Reputation: 11
I have to select n number of rows from an oracle database from sap using native sql. In open sql the query would be like
select * from myDB where size > 2000 upto n rows.
what I learnt from other posts the equivalent native sql query would be
SELECT * FROM myDB WHERE SIZE > 2000 AND rownum <= 100
is this correct?
Do I need to have rownum as one of the fields in the DB table?
Upvotes: 1
Views: 5210
Reputation: 167962
SELECT *
FROM myDB
WHERE SIZE > 2000
AND ROWNUM <= 100
Is a syntactically correct query.
Do I need to have rownum as one of the fields in the DB table?
No, the ROWNUM
pseudocolumn assigns, for each row returned by a query, a number indicating the order in which Oracle selects the row from a table or set of joined rows. The first row selected has a ROWNUM
of 1, the second has 2, and so on.
Note that ROWNUM
is applied before any ORDER BY
clauses.
So:
SELECT *
FROM myDB
WHERE ROWNUM <= 10
ORDER BY column_name
Will select 10 rows (it could be any 10 rows and not necessarily the 10 rows which are first in the desired ordering) and then will order those 10 rows by the desired column.
If you want to get the rows with the top-N values for a column then you need to apply the ORDER BY
first and then restrict the number of rows:
SELECT *
FROM ( SELECT *
FROM myDB
ORDER BY column_name )
WHERE ROWNUM <= 10
If you are using Oracle 12 then they have implemented a new syntax for TOP-N queries:
SELECT *
FROM myDB
ORDER BY column_name
FETCH FIRST 10 ROWS ONLY;
Upvotes: 5
Reputation: 50017
ROWNUM
is a pseudocolumn generated by Oracle whenever you perform a SELECT
. The assignment of the value to ROWNUM
is the last thing done before the query returns a row - thus, the first row emitted by the query is given ROWNUM = 1, the second row emitted by the query is given ROWNUM = 2, and so on. Notice: this means that a statement like the following WILL RETURN NO ROWS:
SELECT *
FROM SOME_TABLE
WHERE ROWNUM >= 2
Why does this return no rows? It's because the first row which would be emitted by the query is always given ROWNUM = 1, and since the query is looking only for rows with ROWNUM >= 2 no rows will be selected because the first ROWNUM value of 1 is applied to the first row emitted.

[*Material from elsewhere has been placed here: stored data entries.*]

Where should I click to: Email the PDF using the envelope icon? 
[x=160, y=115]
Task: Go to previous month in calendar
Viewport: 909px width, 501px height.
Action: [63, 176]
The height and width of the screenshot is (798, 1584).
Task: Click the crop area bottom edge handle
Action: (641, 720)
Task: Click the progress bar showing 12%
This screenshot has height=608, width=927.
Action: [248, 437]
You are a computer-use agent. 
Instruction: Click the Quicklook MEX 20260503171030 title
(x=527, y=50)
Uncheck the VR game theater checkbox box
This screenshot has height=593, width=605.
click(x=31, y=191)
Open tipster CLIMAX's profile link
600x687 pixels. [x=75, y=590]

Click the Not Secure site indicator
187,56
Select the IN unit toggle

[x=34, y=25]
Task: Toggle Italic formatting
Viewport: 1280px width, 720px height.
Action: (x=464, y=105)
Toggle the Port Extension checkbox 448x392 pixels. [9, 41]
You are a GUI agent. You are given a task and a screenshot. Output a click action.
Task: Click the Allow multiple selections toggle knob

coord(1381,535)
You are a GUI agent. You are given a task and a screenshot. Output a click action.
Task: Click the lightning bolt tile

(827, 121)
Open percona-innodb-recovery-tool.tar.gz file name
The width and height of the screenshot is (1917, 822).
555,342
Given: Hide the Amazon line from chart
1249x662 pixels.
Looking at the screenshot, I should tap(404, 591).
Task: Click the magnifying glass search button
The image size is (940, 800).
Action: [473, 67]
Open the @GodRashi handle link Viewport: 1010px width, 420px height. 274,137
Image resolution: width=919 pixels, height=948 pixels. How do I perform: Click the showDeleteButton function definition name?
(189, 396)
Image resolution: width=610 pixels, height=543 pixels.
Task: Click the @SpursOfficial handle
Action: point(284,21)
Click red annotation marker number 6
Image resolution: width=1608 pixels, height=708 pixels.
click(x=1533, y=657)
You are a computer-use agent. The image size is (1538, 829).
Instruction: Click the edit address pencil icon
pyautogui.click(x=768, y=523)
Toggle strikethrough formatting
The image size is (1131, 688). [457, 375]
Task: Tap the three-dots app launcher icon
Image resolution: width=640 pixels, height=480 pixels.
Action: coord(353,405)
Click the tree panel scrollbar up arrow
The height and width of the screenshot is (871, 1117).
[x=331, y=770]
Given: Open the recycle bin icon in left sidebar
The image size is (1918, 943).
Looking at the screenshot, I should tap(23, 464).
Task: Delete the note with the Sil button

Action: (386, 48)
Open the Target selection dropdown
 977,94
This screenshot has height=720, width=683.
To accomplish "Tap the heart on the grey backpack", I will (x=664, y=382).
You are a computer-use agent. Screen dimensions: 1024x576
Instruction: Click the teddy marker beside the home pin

HOWEVER - if you really want to get all rows EXCEPT the first (or the first 10, or what have you) you can do it like this:
SELECT *
FROM (SELECT *, ROWNUM AS INNER_ROWNUM
FROM SOME_TABLE
WHERE SOMETHING = SOMETHING_ELSE
ORDER BY WHATEVER) i
WHERE i.INNER_ROWNUM IN (1, 2, 3, 5, 7, 11, 13, 17, 19);
Here we use an inner SELECT which gets ALL rows for the given condition (SOMETHING = SOMETHING_ELSE) and assigns the ROWNUM from the INNER query to a computed column named INNER_ROWNUM, which we can then use as a normal column in the outer query.
Upvotes: 2
Reputation: 2813
Use rownum concept it is a pseudo column in oracle by using this concept we can achieve the TOP
keyword functionality.
select col1,col2,col3..coln from
(
select rownum rn,e.* from mydb where size>2000
)
where rn>N
Note: Col1 to coln are column names of your table.